■ Problem
Look through the data below, and copy each line that carries the word "will".

■ Saved entries
· · · · · · ·
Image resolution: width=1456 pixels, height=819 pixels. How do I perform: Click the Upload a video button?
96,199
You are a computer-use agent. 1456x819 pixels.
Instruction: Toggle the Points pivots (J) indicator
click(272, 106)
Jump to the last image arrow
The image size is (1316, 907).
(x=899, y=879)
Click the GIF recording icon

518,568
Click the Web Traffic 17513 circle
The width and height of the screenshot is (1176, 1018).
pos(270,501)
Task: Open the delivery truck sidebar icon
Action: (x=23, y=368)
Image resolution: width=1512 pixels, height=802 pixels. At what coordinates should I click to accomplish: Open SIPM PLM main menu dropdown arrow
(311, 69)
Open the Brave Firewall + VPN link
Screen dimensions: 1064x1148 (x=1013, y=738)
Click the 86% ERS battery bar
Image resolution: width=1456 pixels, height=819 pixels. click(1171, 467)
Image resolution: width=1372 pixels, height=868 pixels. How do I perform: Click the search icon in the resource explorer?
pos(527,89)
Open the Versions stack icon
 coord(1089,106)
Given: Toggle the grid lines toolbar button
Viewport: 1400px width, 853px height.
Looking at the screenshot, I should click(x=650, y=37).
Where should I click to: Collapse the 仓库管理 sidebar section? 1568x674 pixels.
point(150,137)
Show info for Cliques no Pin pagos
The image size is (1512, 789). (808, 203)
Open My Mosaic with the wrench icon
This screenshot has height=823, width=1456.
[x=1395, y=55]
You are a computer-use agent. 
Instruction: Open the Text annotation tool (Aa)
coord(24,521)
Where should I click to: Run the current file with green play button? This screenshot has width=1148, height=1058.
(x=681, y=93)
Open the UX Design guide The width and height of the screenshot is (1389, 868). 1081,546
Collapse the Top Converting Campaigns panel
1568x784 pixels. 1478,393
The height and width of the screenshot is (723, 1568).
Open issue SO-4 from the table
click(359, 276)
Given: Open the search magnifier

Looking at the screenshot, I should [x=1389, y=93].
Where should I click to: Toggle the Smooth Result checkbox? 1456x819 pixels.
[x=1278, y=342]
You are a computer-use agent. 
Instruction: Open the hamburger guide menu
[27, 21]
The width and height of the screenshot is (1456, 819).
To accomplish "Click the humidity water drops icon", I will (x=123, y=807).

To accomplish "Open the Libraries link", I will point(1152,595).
· · · · · · ·
■ Answer section
To accomplish "Click the humidity water drops icon", I will (x=123, y=807).
To accomplish "Open the Libraries link", I will point(1152,595).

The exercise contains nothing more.